On a relative-value basis, we now see somewhat more value in Italian BTPs than Greek government bonds. Valuations have come a long way in Greece and with Greek government bonds now yielding materially less than their Italian counterparts, we have thought that it makes sense to switch between markets – especially as we believe that the macro backdrop will make it more challenging for Greece to return to an investment-grade credit rating in the year ahead, notwithstanding ongoing positive developments on the policy side.
Meanwhile, in the past several days, long-dated Treasury and Bund yields have started to move higher and the US dollar has begun to trade weaker versus most other currencies. This would suggest increased investor participation in reflation trades, yet we are sceptical that these trends can run very far for the time being.
Although the risk-asset rally could eventually encourage central banks to ‘take their foot off the gas’, it seems clear that interest rates won’t rise for at least a couple of years and for the foreseeable future we expect central banks to act as an anchor to the yield curve as they seek to do all they can to resuscitate economic activity.

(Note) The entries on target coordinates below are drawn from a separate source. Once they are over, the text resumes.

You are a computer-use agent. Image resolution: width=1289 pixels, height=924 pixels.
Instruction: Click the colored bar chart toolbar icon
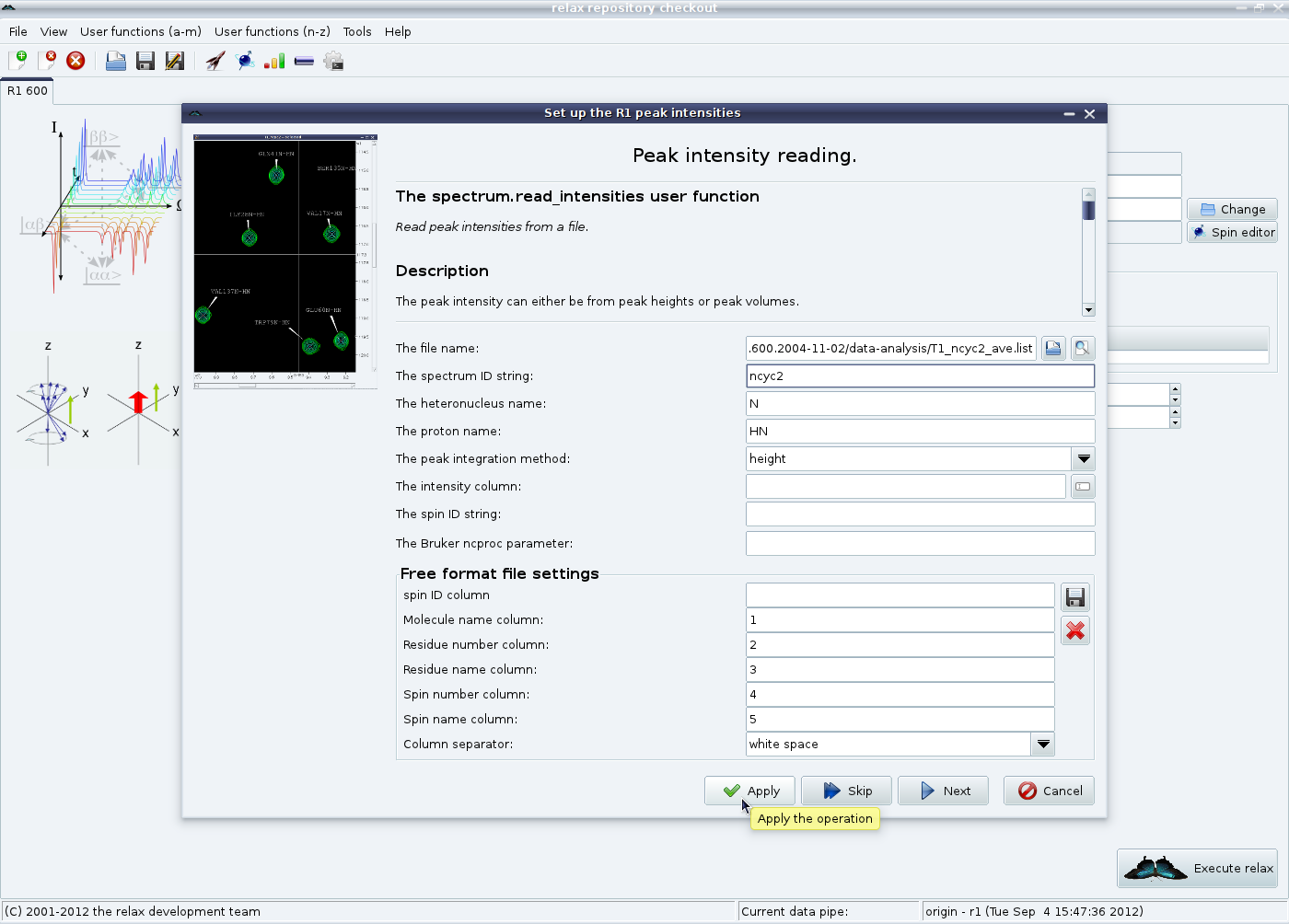point(274,61)
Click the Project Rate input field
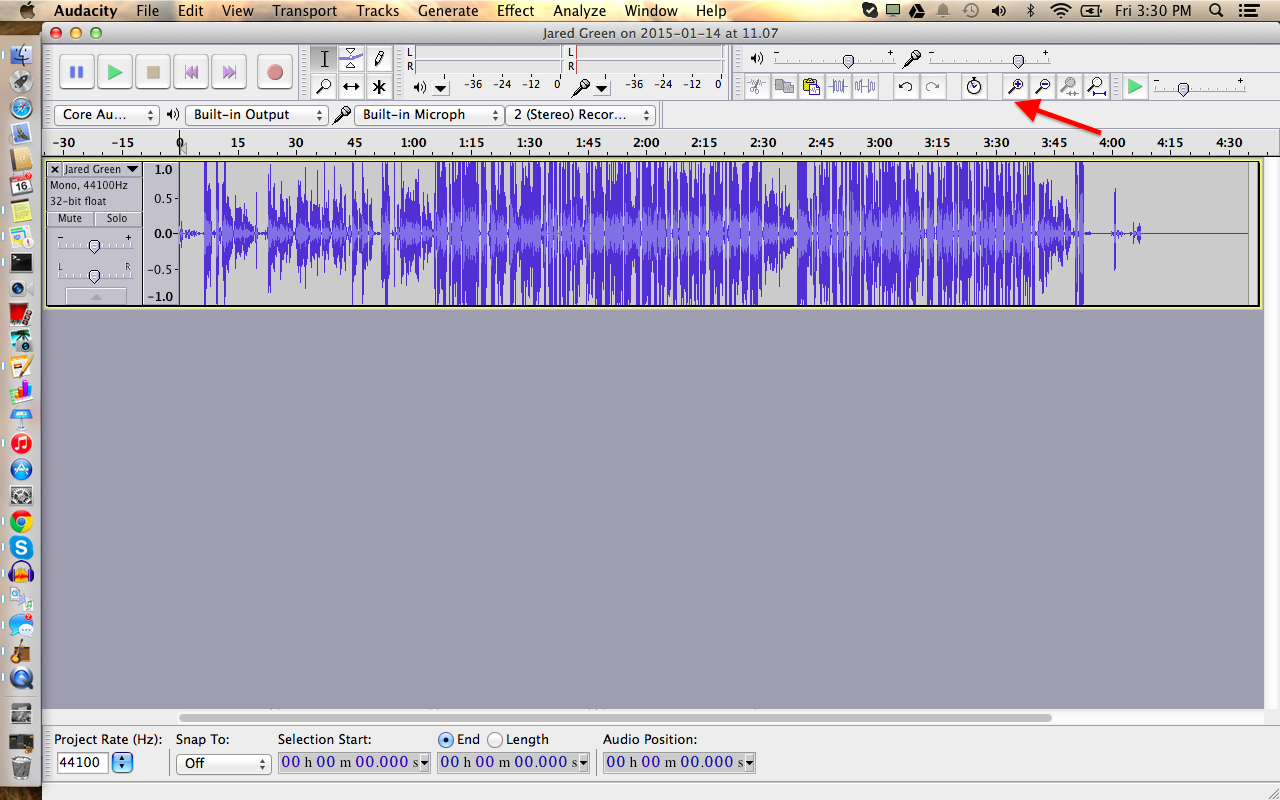 pyautogui.click(x=83, y=763)
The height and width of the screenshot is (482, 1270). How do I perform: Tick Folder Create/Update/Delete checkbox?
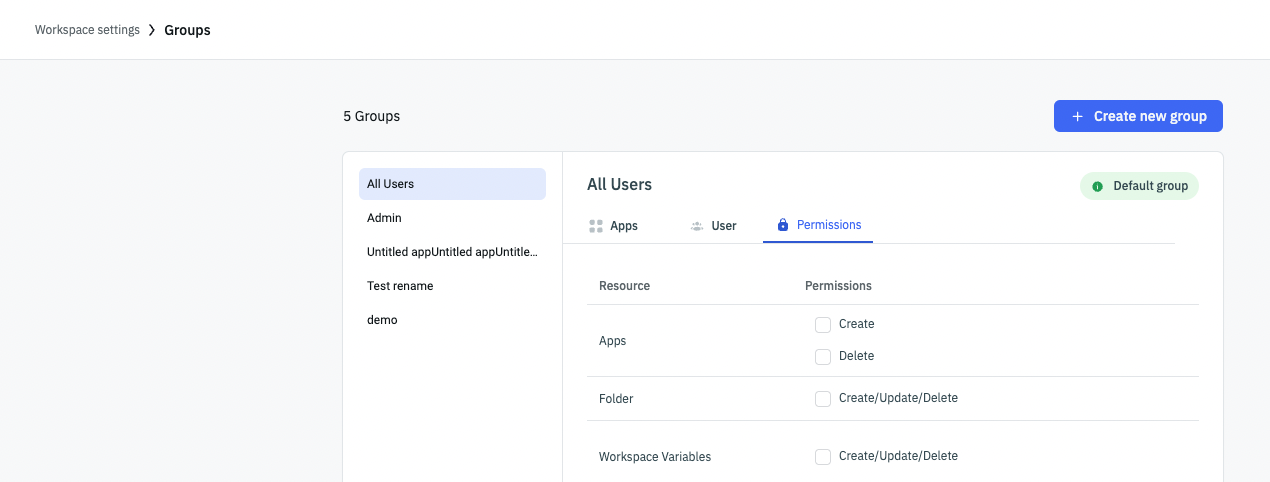(823, 398)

Consequently, we believe that core bond yields should remain rangebound for some time and don’t see an attractive risk/reward payoff from adopting a material long or short duration position.
Value in the dollar despite the headlines
In FX markets, the US dollar has traded with a healthy bias on relative US economic outperformance over the past couple of years. This may be more difficult to discern right now, but leadership in the technology sector may well continue to favour the US economy and continue to make it a more attractive destination for capital than its peers.
In this way, it would seem premature to write-off the greenback – even if newsflow around the protest, US politics and the country’s handling of the virus do not inspire confidence in the dollar for the time being.
Elsewhere, emerging market assets have also continued to positively perform. In fixed income, all credit asset classes have now recouped around 75% of the losses sustained in March and in the case of some assets, a fading of concerns over supply, which held back performance in April and the first half of May, has helped spreads move tighter.
Indeed, some analysis suggests that the credit market in Euro IG could actually shrink this year, after allowing for ECB purchases, fallen angels exiting the index and growth in lending from banks which are eager to tap generous ECB liquidity facilities.
It may seem for now that in the absence of a catalyst to push markets lower, the liquidity fuelled melt-up can continue a little longer. The obvious risks would be evidence of a second wave of Covid-19 infections, a larger US-China conflagration or signals from central banks that they are happy to slow asset purchases.
Consequently, where we had been in a mode where we were inclined to sell into strength, it now seems appropriate to maintain a moderately long risk bias – notably in the assets which central banks remain committed to buy in size.
Valuations are much less attractive than early April, but spreads remain materially wider than where they started the year and have not reached a point where they would appear to be rich, in our view – particularly if abundant liquidity and low levels of debt servicing costs keep default rates at historically low levels relative to the difficult fundamental backdrop.
In the battle between the lovers and the haters in financial markets, it seems that for now, love is winning. This won’t always be the case, but at a time of enormous challenges and difficulties around the world, a bit more love wouldn’t seem to go a miss.